I did make up some hose hangers and they work well. Haven’t got any pics of them yet.

If I run into issues with hoses too short I’ll remember that “dutchman” idea and make one up.

I’m back with an update. Geoff Ringle of Old Iron Designs has been very helpful in educating me on installation tricks & techniques. I now have about half of my converted cars tweaked to where the hose will not drag on rail-heads, get snagged in switch points or on guard rails but still make it through my wide radius switches in an S-curve configuration at the entrance to my indoor yard without disconnecting.

One of Geoff’s suggestions was to move the angle cock on Bachmann equipment that is too far away from the center line to allow for a hose length that would connect, but not drag when disconnected. Well, it just so happens that the last time I had my Bachmann long caboose out I managed to snap off the molded on angle cock, so this was a perfect opportunity to try Geoff’s suggestion and make a repair at the same time.

First I used a razor saw to remove what was left of the molded on brake pipe. Then I drilled a hole as close as I could come to the brake pipe diameter in the end beam. I placed this hole about half way between the coupler pocket and the old brake pipe location…
(http://lsc.cvsry.com/Post3/ProtoHands-06.jpg)
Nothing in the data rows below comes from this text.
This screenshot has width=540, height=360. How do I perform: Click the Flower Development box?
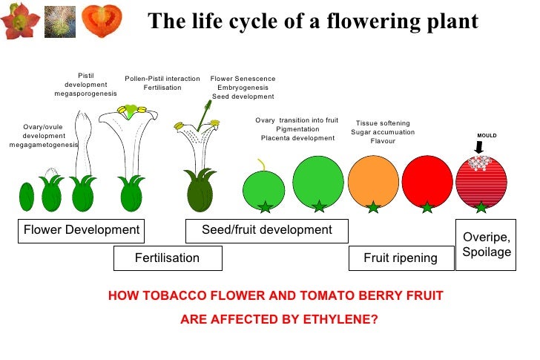pyautogui.click(x=82, y=230)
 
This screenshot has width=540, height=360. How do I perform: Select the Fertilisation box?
pyautogui.click(x=168, y=258)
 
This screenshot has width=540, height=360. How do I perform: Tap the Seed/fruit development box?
pyautogui.click(x=267, y=230)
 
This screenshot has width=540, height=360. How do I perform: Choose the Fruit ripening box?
pyautogui.click(x=401, y=258)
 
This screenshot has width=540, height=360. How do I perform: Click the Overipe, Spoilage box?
pyautogui.click(x=487, y=244)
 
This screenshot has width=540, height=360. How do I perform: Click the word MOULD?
pyautogui.click(x=487, y=135)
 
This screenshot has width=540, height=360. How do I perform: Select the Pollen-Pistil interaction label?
pyautogui.click(x=162, y=79)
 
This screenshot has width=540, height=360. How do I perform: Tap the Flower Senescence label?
pyautogui.click(x=243, y=79)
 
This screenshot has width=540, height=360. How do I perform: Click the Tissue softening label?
pyautogui.click(x=383, y=123)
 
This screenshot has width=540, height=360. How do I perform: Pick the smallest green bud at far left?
pyautogui.click(x=27, y=197)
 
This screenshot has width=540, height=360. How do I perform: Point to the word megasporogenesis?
pyautogui.click(x=85, y=94)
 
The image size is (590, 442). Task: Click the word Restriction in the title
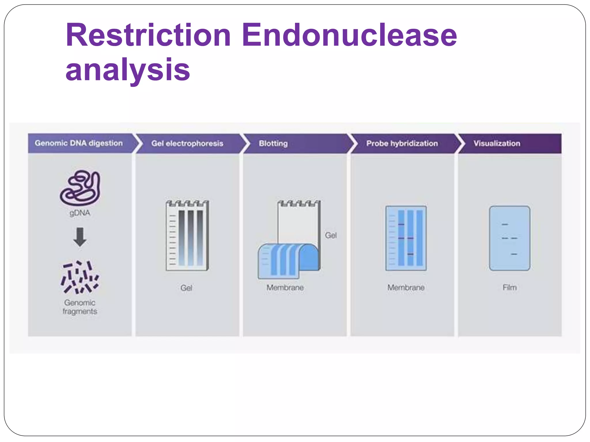point(148,35)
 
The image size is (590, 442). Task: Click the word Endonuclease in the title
point(349,35)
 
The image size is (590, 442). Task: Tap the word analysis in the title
point(128,70)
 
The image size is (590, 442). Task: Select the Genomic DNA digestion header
point(79,143)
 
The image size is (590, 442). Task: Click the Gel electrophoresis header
point(187,143)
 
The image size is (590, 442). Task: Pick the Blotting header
point(273,143)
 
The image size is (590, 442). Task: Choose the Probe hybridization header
point(402,143)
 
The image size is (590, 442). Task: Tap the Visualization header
point(497,143)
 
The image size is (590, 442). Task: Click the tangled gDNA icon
point(80,188)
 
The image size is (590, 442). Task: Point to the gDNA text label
point(80,213)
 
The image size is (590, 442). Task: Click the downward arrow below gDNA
point(80,237)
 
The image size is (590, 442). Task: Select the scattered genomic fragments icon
point(80,277)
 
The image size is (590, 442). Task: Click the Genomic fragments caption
point(80,307)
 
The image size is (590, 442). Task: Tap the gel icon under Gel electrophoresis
point(187,235)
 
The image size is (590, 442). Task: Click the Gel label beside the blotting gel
point(331,235)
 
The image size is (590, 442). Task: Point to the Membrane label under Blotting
point(285,287)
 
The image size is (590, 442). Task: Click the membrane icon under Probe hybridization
point(406,238)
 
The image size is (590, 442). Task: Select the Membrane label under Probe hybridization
point(406,287)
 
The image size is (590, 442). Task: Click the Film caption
point(509,287)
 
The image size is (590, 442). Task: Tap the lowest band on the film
point(514,254)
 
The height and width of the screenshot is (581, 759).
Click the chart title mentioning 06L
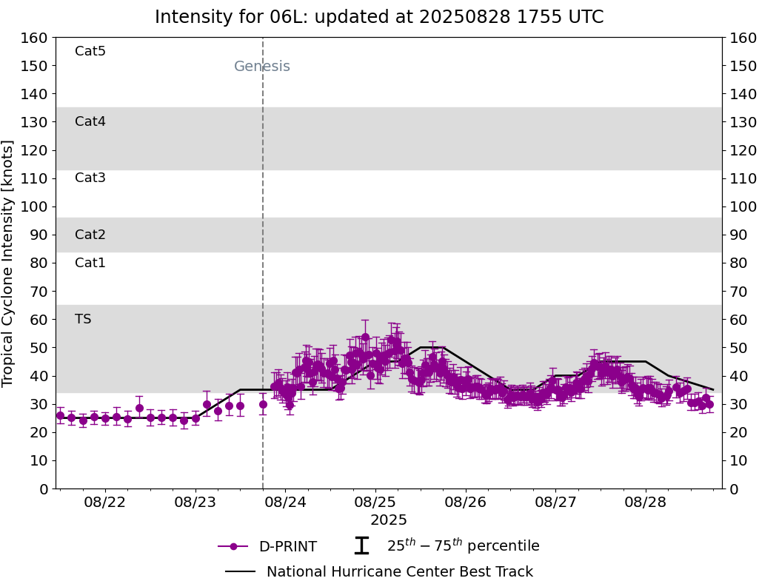click(379, 17)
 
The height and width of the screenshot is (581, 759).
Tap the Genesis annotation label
click(262, 67)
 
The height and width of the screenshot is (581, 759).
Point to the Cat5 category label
click(90, 51)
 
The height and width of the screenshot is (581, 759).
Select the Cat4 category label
click(90, 121)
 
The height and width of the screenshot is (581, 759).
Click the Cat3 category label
click(90, 178)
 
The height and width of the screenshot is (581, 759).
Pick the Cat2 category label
click(90, 235)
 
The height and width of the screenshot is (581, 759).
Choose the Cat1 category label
click(90, 263)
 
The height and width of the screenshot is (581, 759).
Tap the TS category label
click(83, 319)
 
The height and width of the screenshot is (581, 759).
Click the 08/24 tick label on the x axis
click(286, 503)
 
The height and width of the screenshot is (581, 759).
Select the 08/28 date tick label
click(646, 503)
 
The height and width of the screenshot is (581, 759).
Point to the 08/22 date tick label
click(105, 503)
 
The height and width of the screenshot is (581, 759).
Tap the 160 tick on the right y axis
click(742, 38)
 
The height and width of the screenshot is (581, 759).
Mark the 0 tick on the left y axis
click(44, 488)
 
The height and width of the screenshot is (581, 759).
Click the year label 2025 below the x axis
click(389, 520)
Then I inserted the angle cock with it’s brake pipe remnant into the hole and secured with a drop of 3M Emblem Cement…
(http://lsc.cvsry.com/Post3/ProtoHands-08.jpg)

Note that I also introduced the prototypical tilt to the angle cock…
(http://lsc.cvsry.com/Post3/ProtoHands-07.jpg)

Once the glue dries I’ll trim the hose so the glad-hand is just above the rail-head. Geoff suggests a business card across the rails but I’m using a small piece of .020 styrene since it was handy. After the hose is trimmed it gets tested through the S-Curve connected to a cat that has already passed that test.

I used Geoff’s technique 1.0 to fit the hose to the oversize Bachmann angle cock - a little spit for lubrication and force the hose on. Geoff’s 2.0 technique is to cut off the oversize stub, then drill for a piece of brass rod to slip the hose over. If I find that the bump in the hose bothers me I’ll update to Ver 2.0.

Jon,

These look really cool, I didnt even know they were being made let alone in 1/32nd scale.

It would be nice if the guy made them in 1/29 but maybe. Can you bring a extra set to Shawns this week so I may look at them?

Thanks Nick.

Nick,

I bought four sets of these back in March. Mine were in 1/20.3. They work great with a little adjusting on the hose length. I used them on my AMS J&S coaches. Nice detail.

Nick S. said:

Jon,

These look really cool, I didnt even know they were being made let alone in 1/32nd scale.

It would be nice if the guy made them in 1/29 but maybe. Can you bring a extra set to Shawns this week so I may look at them?

Thanks Nick.

Will do Nick. The ones I have are 1:20. Probably way to big for the 1:29 stuff. 1:32 may be close enough.

Nick S. said:

Jon,

These look really cool, I didnt even know they were being made let alone in 1/32nd scale.

It would be nice if the guy made them in 1/29 but maybe. Can you bring a extra set to Shawns this week so I may look at them?

Thanks Nick.

Nick

I got the eye-opener at the Calgary show when I watched how neatly they work in HO. And then … I discovered that my buddy with the huge HO layout installed some on his stuff.

It will be a while before he has all of them done (if he ever plans on that). We’re usually running 42 car consists - 4 engines up front - and there is still a lot of stuff hanging around all over the place.

He added “a few more” tracks to staging and we’re now running three pairs of coal trains, instead of one pair.